The Game of ‘Dinks’ and ‘Overhead Smashing’: Pickleball

Pickleball was dubbed the fastest growing sport in the U.S. in 2021 and 2022, according to a report from the Sports and Fitness Industry Association. Almost five million people play the game throughout the nation, whether it be for leisure or competition. The sport has even coined its own slang. For example a “pickler” is used to describe someone who’s addicted to pickleball, and so on. The game is easy for players to quickly pick up, doesn’t require a lot of equipment and appeals to all ages without requiring a lot of athleticism. 

The racquet sport was invented in 1965 on Bainbridge Island, Wash. by three dads for their bored kids. Since then, it has been made Washington’s official state sport as of March 2022. Pickleball is a hybrid of tennis, ping pong and badminton. Typically, games are played with two to four players on a modified tennis court. The necessary equipment includes solid faced paddles, a 36 inch high net and a hollow polymer ball with holes that produces less bounce than a tennis ball. The height of the net allows for a low-barrier entry and doesn’t require a whole lot of movement. Three of the basic strokes include ground strokes, volleys and dinks. 

Erik Hanhan, a first-year photography major, pointed out that pickleball can be more competitive than it might appear at first glance. 

“I’ve only played once, but it was a lot of fun. It’s like big ping pong. I always see a lot of senior citizens playing it because you don’t need to move a lot, but it can be hard if you want it to be. The people I played with were really good and made it super athletic,” Hanhan said.

Throughout Seattle and King County, there are 78 outdoor courts as well as many community centers which offer indoor courts.
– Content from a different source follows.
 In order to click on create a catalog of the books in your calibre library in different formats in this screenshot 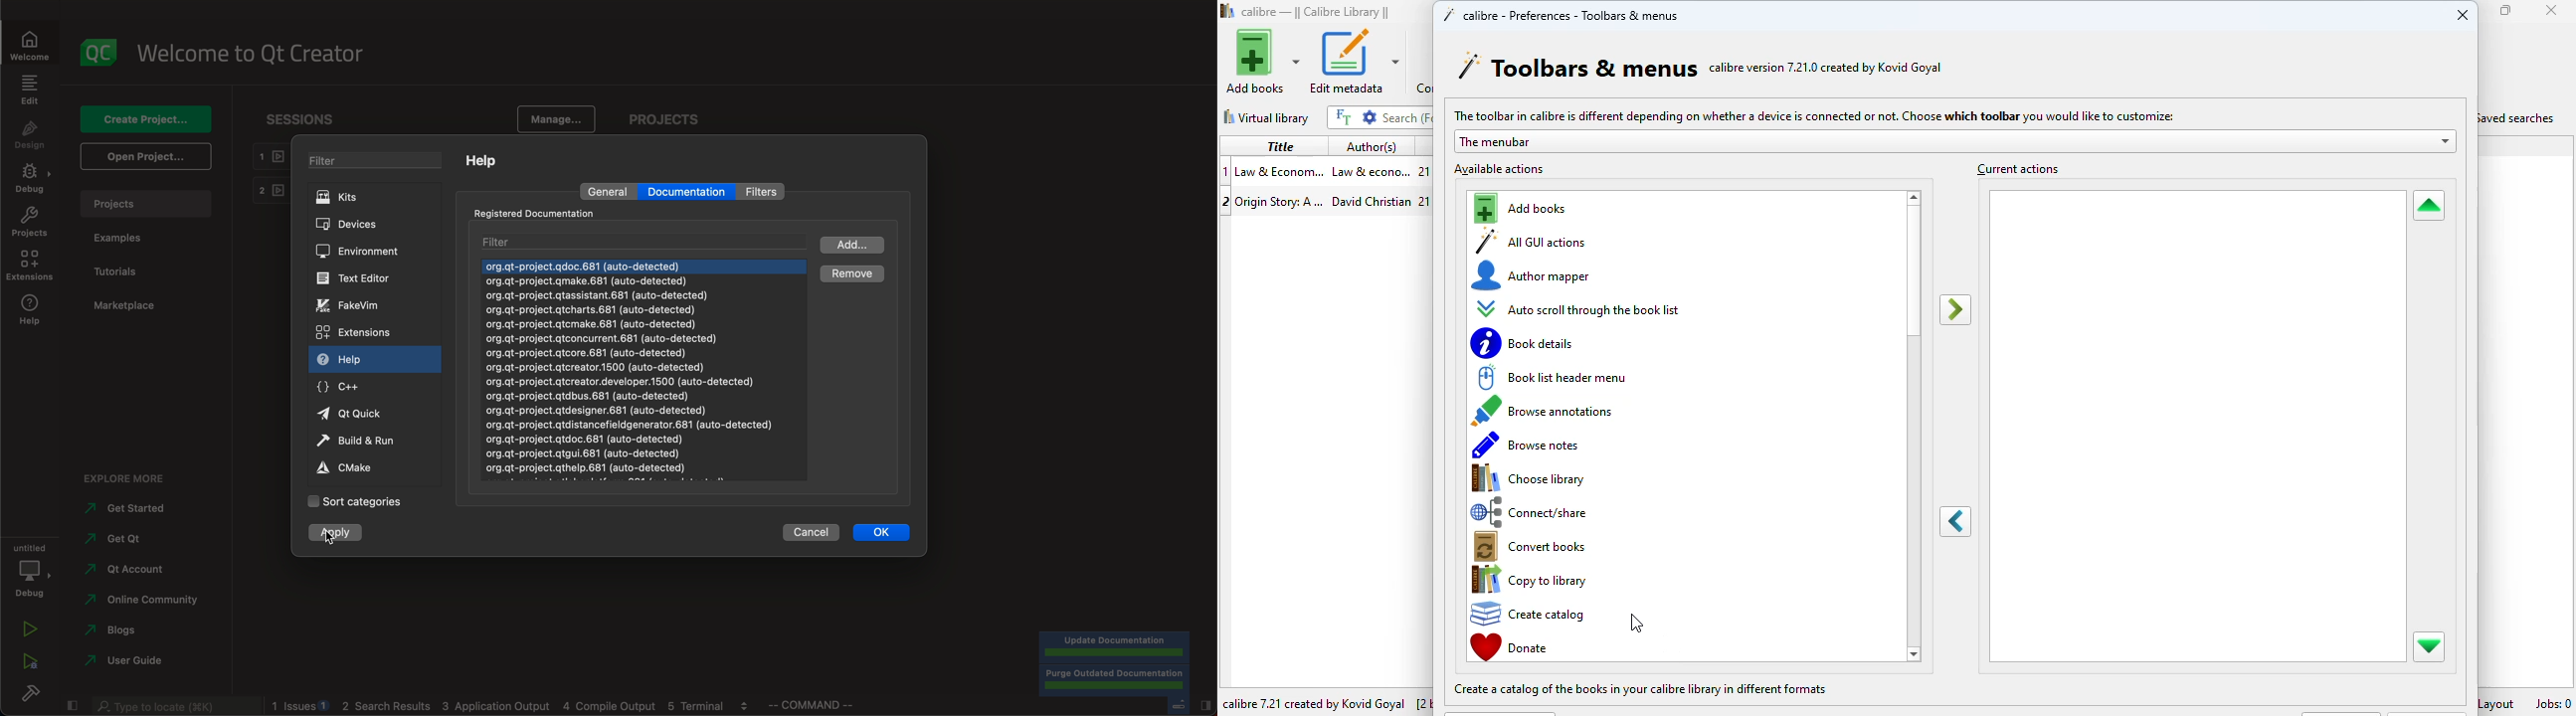, I will do `click(1642, 689)`.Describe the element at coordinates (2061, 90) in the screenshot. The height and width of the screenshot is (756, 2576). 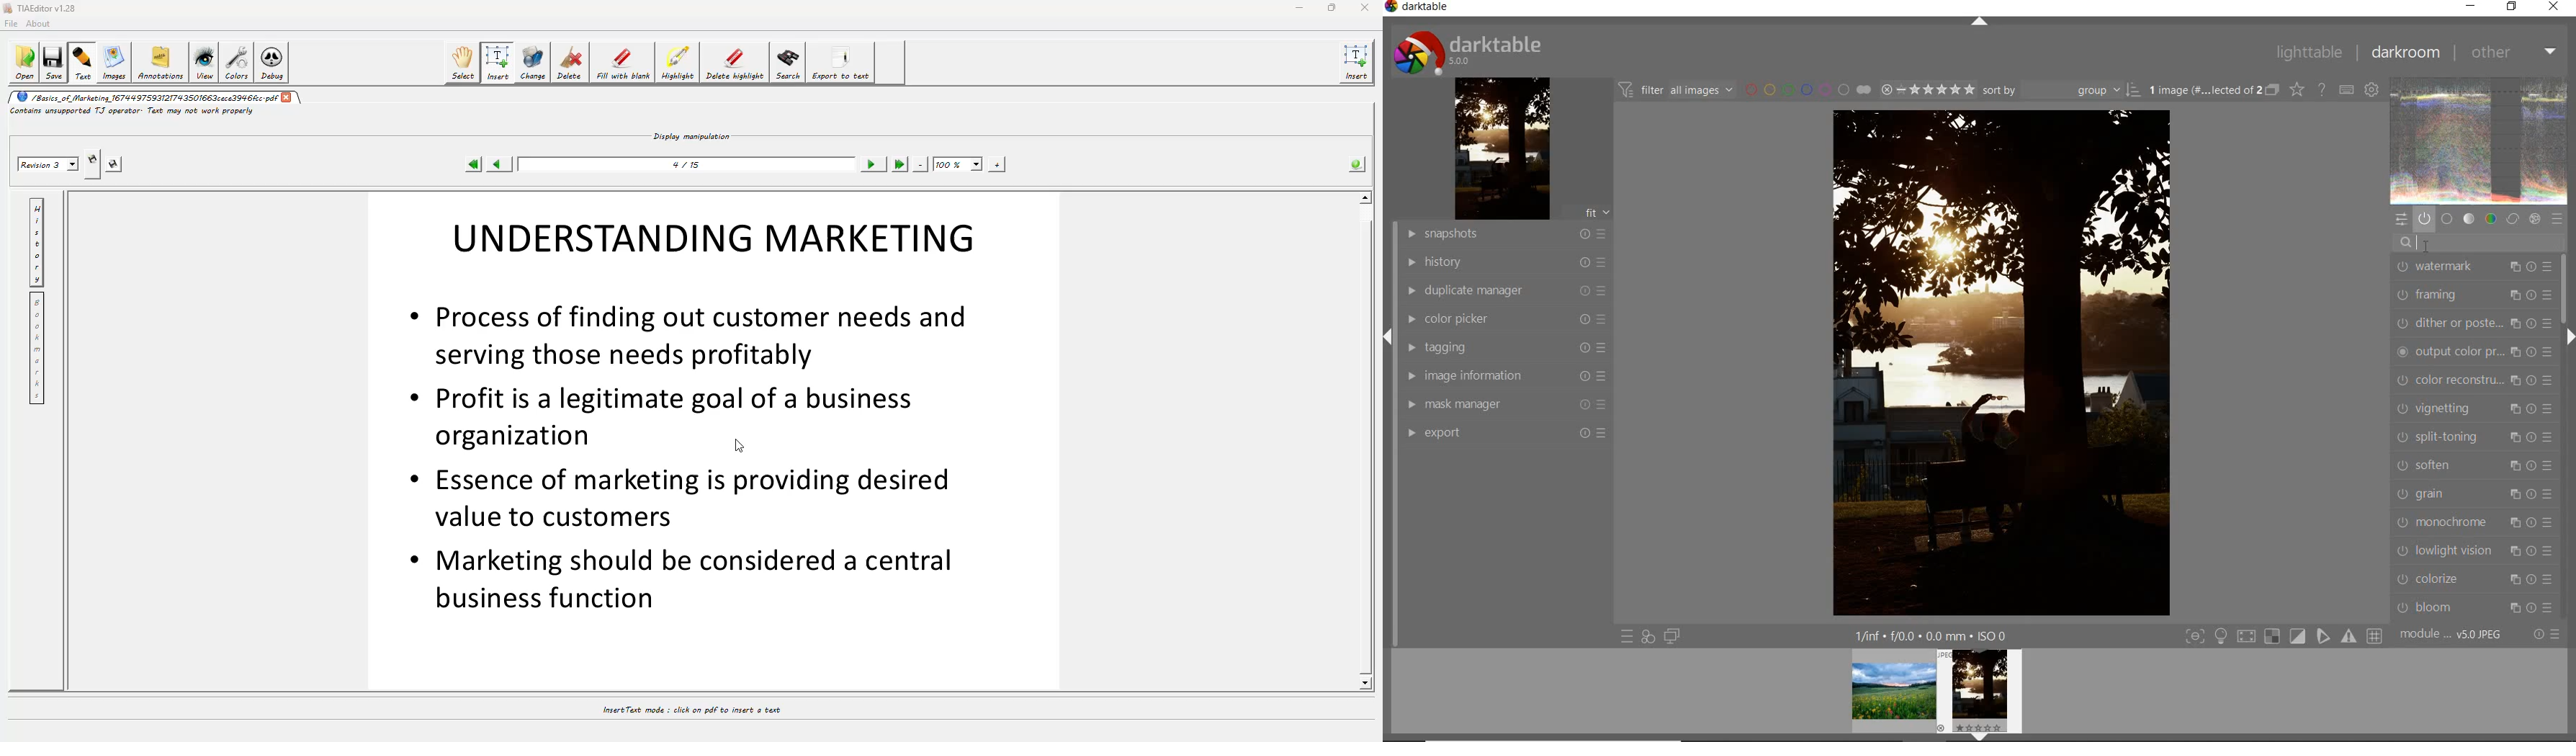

The rising interest in the sport is being accompanied by increasing demand for more dedicated pickleball facilities. In response, the Seattle Parks Department is planning to expand access to outdoor pickleball for the community. 

Oliver Bazinet, senior planner for Seattle Parks and Recreation, has been leading a pickleball study to determine the best approach to satisfy residents. Most players are satisfied with the courts, however maintenance such as stripping and improving the surfaces may be needed. In addition, the access to nets has continually been a challenge especially when it comes to splitting the courts with tennis players. 

The parks project will address immediate, mid-term and long-term goals. The hope is to paint pickleball lines on the surface of existing tennis courts while others may be converted. Additional pickleball facilities will be constructed in the future by the department. 

Before that point, one can find four of the outdoor courts at Miller Playfield in Capitol Hill and drop-in games are available there on Mondays, Wednesdays and Fridays for two hours at no charge. It’s possible for so many eager people to show up that some may have to wait before jumping on to a court. 

Seattle University has picked pickleball to be an intramural sport this year. The University Recreation Center acquired the necessary equipment over the summer after the Seattle U faculty expressed interest in playing. A single, one day tournament is being held this quarter Saturday, Oct. 29 for students interested in either participating in or spectating the event.

Trace Seaton, the Assistant Director of UREC at Seattle U, oversees the competitive sports division and hopes to see students engage in opportunities to play the game.

“If pickleball takes off as an intramural, I think it would be really cool to see it evolve into a club sport. We could turn it into a three or four week league like volleyball or soccer. Even if you’ve never played any racquet sport before, it’s still a lot of fun to go out and play,” Seaton said. 

After developing a reputation as a sport mainly dominated by seniors, pickleball is expanding its horizons. Younger players are becoming more engaged with the game and Seattle U is capitalizing on the opportunity to get students involved with a sport that is significantly easier than most of the other competitive sports. 

“Old, young, everything in between, sporty and not so sporty-everyone is playing the sport,” Eva Pilgrim said on Good Morning America. 

If enough students show up for the tournament, the sport could potentially take off in the Redhawk community. Given that Pickleball calls Washington state home, Redhawks could substantially contribute to the sports culture.